* DATASET RECORDS *
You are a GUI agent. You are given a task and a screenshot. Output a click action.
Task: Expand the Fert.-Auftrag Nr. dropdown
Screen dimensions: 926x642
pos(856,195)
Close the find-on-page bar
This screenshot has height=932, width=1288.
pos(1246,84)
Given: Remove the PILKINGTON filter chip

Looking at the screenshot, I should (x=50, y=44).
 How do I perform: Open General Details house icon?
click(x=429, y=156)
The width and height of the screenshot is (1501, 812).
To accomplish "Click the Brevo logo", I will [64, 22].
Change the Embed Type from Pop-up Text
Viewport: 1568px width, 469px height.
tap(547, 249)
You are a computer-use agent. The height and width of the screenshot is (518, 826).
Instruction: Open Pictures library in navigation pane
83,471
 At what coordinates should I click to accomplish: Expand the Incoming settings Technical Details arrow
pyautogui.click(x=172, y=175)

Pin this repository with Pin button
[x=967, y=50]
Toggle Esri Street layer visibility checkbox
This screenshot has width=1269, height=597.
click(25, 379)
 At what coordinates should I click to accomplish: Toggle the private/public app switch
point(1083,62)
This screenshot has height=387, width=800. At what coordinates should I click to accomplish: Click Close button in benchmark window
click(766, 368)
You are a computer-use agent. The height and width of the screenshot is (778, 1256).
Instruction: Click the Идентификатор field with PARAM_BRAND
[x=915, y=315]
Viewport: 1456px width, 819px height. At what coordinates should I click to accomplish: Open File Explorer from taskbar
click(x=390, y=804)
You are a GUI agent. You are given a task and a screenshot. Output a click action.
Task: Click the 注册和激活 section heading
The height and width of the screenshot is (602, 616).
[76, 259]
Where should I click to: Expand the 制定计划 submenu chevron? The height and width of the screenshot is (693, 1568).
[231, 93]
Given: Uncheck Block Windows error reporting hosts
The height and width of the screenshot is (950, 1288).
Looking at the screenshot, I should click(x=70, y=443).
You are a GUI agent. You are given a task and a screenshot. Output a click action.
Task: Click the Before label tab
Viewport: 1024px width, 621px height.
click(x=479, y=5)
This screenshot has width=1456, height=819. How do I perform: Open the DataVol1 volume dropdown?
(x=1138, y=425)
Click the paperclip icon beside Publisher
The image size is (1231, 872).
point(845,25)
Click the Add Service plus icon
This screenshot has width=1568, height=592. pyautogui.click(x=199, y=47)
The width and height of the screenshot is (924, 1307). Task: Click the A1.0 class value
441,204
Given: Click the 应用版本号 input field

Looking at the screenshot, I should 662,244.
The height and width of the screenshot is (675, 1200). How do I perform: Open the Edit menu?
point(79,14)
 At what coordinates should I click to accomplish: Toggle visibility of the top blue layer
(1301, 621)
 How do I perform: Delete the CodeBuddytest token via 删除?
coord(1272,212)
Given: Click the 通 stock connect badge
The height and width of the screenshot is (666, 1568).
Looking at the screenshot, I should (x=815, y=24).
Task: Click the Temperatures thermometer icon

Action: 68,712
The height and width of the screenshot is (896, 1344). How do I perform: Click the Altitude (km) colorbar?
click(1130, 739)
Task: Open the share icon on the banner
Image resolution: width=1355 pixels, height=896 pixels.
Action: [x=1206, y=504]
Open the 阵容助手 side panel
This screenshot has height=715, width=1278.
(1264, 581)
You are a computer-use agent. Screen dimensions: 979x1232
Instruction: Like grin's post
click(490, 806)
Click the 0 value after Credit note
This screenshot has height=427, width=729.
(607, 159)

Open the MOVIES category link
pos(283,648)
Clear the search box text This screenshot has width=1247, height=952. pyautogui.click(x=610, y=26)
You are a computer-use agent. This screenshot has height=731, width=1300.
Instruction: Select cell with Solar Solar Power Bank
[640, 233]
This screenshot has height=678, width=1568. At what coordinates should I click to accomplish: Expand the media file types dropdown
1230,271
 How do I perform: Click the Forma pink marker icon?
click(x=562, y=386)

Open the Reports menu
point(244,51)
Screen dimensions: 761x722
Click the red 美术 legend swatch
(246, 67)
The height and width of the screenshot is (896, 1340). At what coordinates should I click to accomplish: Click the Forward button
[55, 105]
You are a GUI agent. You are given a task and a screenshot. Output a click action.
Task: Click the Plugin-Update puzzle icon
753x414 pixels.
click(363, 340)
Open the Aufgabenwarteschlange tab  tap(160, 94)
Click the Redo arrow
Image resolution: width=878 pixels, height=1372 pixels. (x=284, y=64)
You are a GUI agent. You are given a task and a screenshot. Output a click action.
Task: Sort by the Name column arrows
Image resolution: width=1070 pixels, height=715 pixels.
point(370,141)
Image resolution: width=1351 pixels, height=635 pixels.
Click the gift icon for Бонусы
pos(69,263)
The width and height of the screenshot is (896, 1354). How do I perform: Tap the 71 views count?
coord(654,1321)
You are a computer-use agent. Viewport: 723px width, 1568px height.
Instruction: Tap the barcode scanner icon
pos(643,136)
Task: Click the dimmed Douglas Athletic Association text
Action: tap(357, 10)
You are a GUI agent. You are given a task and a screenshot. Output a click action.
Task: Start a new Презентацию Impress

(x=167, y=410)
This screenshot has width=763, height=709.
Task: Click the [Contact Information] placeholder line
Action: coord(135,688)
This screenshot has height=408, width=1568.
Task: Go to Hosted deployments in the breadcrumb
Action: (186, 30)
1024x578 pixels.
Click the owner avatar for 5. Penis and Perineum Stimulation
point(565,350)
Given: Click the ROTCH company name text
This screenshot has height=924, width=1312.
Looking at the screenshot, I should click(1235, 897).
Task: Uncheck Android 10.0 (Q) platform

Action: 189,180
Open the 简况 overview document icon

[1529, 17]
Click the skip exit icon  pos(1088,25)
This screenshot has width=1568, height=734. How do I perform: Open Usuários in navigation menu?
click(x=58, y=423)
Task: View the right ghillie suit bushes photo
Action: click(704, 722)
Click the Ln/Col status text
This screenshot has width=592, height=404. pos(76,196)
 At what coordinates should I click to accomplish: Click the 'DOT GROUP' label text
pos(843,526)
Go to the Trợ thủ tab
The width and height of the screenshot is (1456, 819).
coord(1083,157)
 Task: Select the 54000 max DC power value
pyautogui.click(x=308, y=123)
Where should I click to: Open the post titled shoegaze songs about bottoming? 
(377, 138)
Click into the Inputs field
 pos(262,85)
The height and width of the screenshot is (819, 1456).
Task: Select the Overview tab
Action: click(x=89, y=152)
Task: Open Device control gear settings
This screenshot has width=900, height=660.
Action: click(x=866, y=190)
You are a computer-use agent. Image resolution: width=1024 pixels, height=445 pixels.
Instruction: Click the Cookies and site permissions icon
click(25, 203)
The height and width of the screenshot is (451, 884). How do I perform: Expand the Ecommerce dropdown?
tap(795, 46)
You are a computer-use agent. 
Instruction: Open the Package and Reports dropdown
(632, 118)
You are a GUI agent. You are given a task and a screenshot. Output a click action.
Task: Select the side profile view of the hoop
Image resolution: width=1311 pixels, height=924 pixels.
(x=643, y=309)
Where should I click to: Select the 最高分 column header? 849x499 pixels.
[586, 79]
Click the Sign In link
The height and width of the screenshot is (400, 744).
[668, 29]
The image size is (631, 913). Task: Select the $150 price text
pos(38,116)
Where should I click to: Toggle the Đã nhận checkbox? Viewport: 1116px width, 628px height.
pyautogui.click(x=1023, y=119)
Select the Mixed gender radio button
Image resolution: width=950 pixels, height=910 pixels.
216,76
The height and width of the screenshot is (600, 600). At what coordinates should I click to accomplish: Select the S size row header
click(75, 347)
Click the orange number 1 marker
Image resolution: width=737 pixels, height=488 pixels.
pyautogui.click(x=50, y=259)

* CHALLENGE *
Pull out every line of the items above that contains the word "Uncheck". Case counts.

* EXPECTED OUTPUT *
Given: Uncheck Block Windows error reporting hosts
Task: Uncheck Android 10.0 (Q) platform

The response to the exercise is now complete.